**** RECORDS FOR THE TASK ****

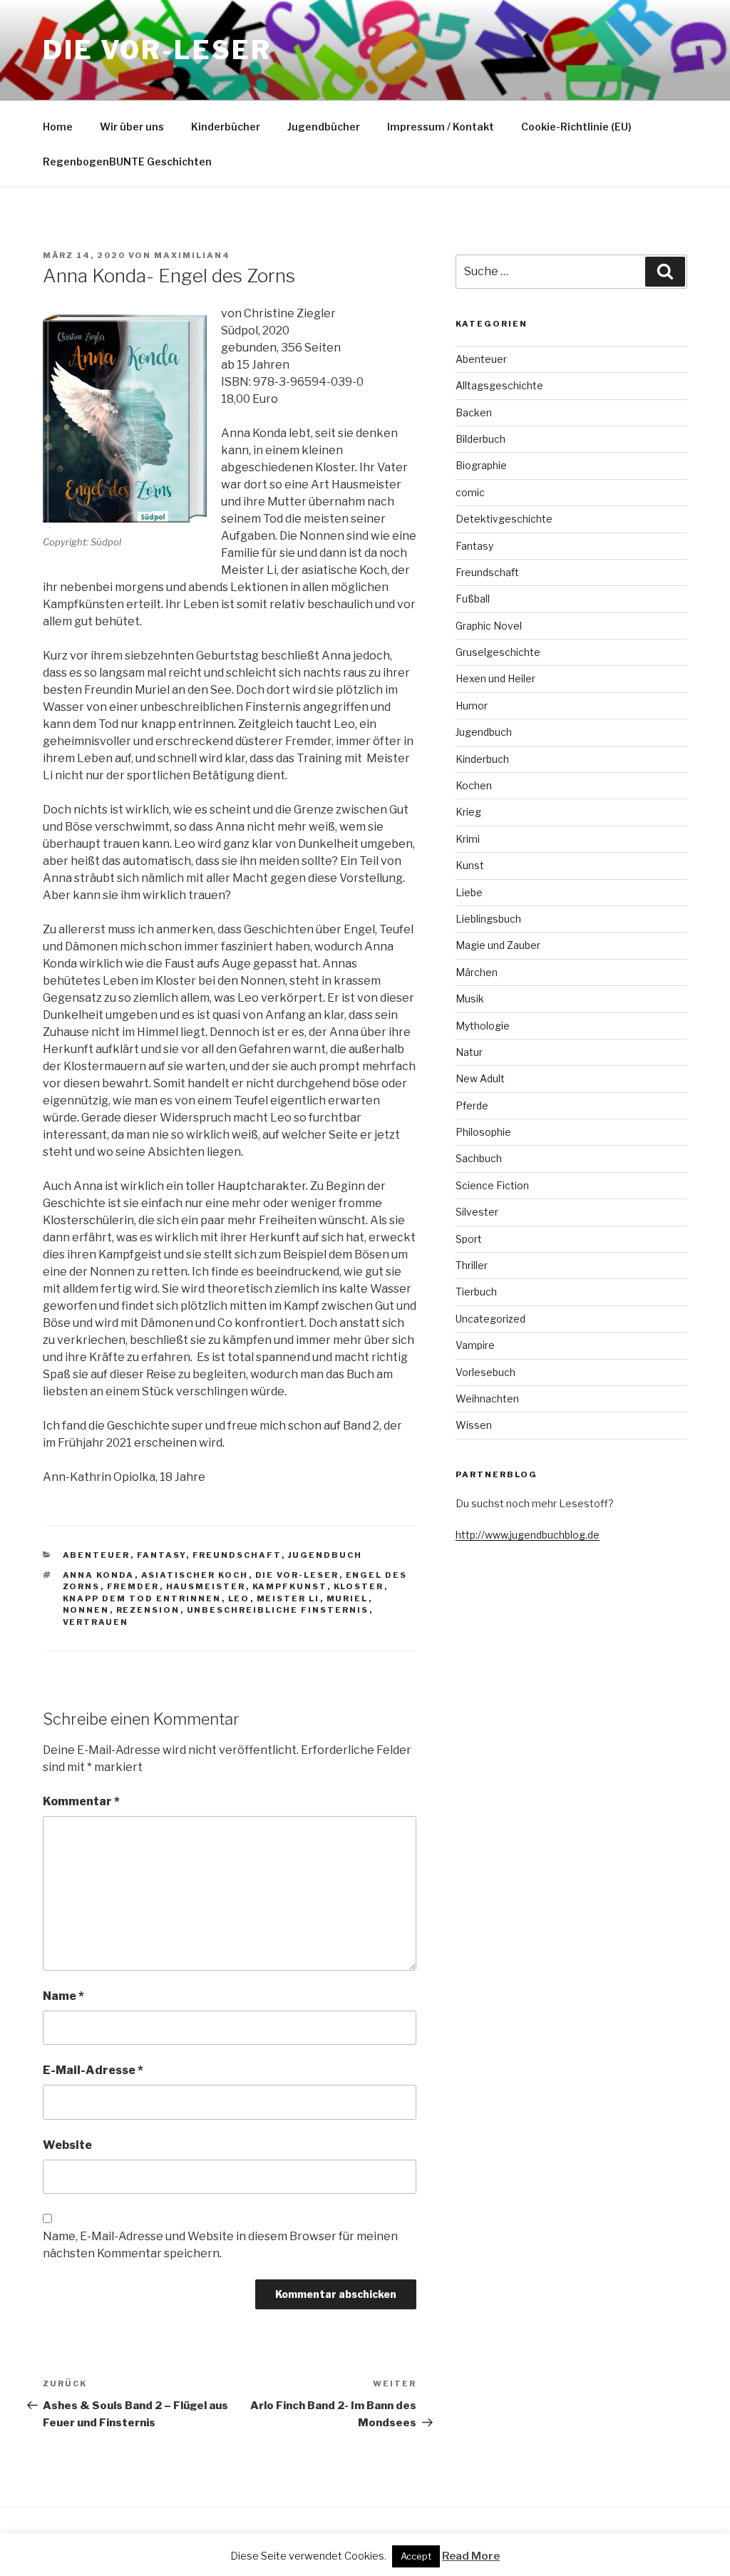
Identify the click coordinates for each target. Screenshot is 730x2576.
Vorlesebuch (485, 1372)
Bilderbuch (480, 439)
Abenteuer (96, 1555)
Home (58, 126)
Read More (471, 2556)
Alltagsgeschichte (499, 385)
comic (470, 492)
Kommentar (81, 1801)
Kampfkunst (289, 1586)
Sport (469, 1239)
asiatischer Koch (195, 1575)
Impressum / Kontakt (440, 126)
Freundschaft (237, 1555)
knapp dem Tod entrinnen (142, 1598)
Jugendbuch (325, 1555)
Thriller (472, 1265)
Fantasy (161, 1555)
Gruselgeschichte (498, 652)
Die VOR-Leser (157, 50)
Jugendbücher (323, 126)
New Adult (480, 1078)
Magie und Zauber (498, 945)
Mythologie (483, 1026)
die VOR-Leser (297, 1575)
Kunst (470, 865)
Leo (239, 1598)
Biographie (481, 465)
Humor (472, 705)
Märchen (477, 972)
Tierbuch (476, 1292)
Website (67, 2145)
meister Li (288, 1598)
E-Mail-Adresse (93, 2070)
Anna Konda (99, 1575)
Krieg (468, 812)
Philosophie (483, 1132)
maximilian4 (192, 255)
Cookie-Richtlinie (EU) (576, 126)
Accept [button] (416, 2556)
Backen (474, 412)
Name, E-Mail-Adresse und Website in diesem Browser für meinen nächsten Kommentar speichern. (220, 2244)
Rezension (148, 1610)
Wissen (474, 1425)
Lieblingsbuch (488, 919)
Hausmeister (206, 1586)
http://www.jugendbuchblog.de (528, 1535)
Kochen (474, 785)
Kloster (359, 1586)
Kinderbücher (225, 126)
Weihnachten (487, 1398)
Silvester (477, 1212)
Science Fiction (492, 1185)
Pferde (472, 1105)
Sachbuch (479, 1158)
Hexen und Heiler (495, 678)
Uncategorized (490, 1319)
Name (63, 1996)
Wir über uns (132, 126)
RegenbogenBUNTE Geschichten (127, 161)
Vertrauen (96, 1622)
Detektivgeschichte (504, 519)
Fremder (133, 1586)
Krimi (468, 839)
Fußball (473, 598)
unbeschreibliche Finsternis (278, 1610)
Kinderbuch (482, 759)
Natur (469, 1052)
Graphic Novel (489, 626)
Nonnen (86, 1610)
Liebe (469, 892)
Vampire (475, 1345)
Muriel (348, 1598)
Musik (470, 998)
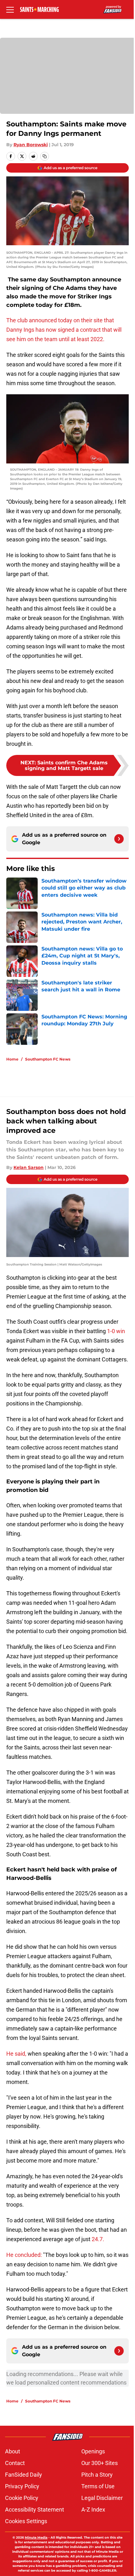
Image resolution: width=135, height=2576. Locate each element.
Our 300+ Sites (99, 2463)
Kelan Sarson (29, 1167)
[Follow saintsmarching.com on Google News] (119, 839)
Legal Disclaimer (102, 2498)
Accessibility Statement (34, 2509)
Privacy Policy (22, 2486)
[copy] (44, 156)
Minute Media (36, 2537)
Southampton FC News (47, 1059)
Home (12, 1059)
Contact (15, 2463)
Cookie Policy (21, 2498)
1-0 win (116, 1331)
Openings (93, 2451)
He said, (16, 2053)
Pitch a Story (97, 2474)
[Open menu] (10, 9)
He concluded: (24, 2255)
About (12, 2451)
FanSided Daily (23, 2474)
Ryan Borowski (31, 144)
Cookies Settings (26, 2521)
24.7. (98, 2239)
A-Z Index (93, 2509)
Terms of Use (98, 2486)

****

ABOUT THIS TASK. The data is to be returned exactly as it stands, pictures aside.

FINISHED TASK.
Identify the click coordinates for each target. Screenshot is 730x2576.
Vorlesebuch (485, 1372)
Bilderbuch (480, 439)
Abenteuer (96, 1555)
Home (58, 126)
Read More (471, 2556)
Alltagsgeschichte (499, 385)
comic (470, 492)
Kommentar (81, 1801)
Kampfkunst (289, 1586)
Sport (469, 1239)
asiatischer Koch (195, 1575)
Impressum / Kontakt (440, 126)
Freundschaft (237, 1555)
knapp dem Tod entrinnen (142, 1598)
Jugendbuch (325, 1555)
Thriller (472, 1265)
Fantasy (161, 1555)
Gruselgeschichte (498, 652)
Die VOR-Leser (157, 50)
Jugendbücher (323, 126)
New Adult (480, 1078)
Magie und Zauber (498, 945)
Mythologie (483, 1026)
die VOR-Leser (297, 1575)
Kunst (470, 865)
Leo (239, 1598)
Biographie (481, 465)
Humor (472, 705)
Märchen (477, 972)
Tierbuch (476, 1292)
Website (67, 2145)
meister Li (288, 1598)
E-Mail-Adresse (93, 2070)
Anna Konda (99, 1575)
Krieg (468, 812)
Philosophie (483, 1132)
maximilian4 (192, 255)
Cookie-Richtlinie (EU) (576, 126)
Accept [button] (416, 2556)
Backen (474, 412)
Name, E-Mail-Adresse und Website in diesem Browser für meinen nächsten Kommentar speichern. (220, 2244)
Rezension (148, 1610)
Wissen (474, 1425)
Lieblingsbuch (488, 919)
Hausmeister (206, 1586)
http://www.jugendbuchblog.de (528, 1535)
Kochen (474, 785)
Kloster (359, 1586)
Kinderbücher (225, 126)
Weihnachten (487, 1398)
Silvester (477, 1212)
Science Fiction (492, 1185)
Pferde (472, 1105)
Sachbuch (479, 1158)
Hexen und Heiler (495, 678)
Uncategorized (490, 1319)
Name (63, 1996)
Wir über uns (132, 126)
RegenbogenBUNTE Geschichten (127, 161)
Vertrauen (96, 1622)
Detektivgeschichte (504, 519)
Fremder (133, 1586)
Krimi (468, 839)
Fußball (473, 598)
unbeschreibliche Finsternis (278, 1610)
Kinderbuch (482, 759)
Natur (469, 1052)
Graphic Novel (489, 626)
Nonnen (86, 1610)
Liebe (469, 892)
Vampire (475, 1345)
Muriel (348, 1598)
Musik (470, 998)
Image resolution: width=135, height=2576. Locate each element.
Our 300+ Sites (99, 2463)
Kelan Sarson (29, 1167)
[Follow saintsmarching.com on Google News] (119, 839)
Legal Disclaimer (102, 2498)
Accessibility Statement (34, 2509)
Privacy Policy (22, 2486)
[copy] (44, 156)
Minute Media (36, 2537)
Southampton FC News (47, 1059)
Home (12, 1059)
Contact (15, 2463)
Cookie Policy (21, 2498)
1-0 win (116, 1331)
Openings (93, 2451)
He said, (16, 2053)
Pitch a Story (97, 2474)
[Open menu] (10, 9)
He concluded: (24, 2255)
About (12, 2451)
FanSided Daily (23, 2474)
Ryan Borowski (31, 144)
Cookies Settings (26, 2521)
24.7. (98, 2239)
A-Z Index (93, 2509)
Terms of Use (98, 2486)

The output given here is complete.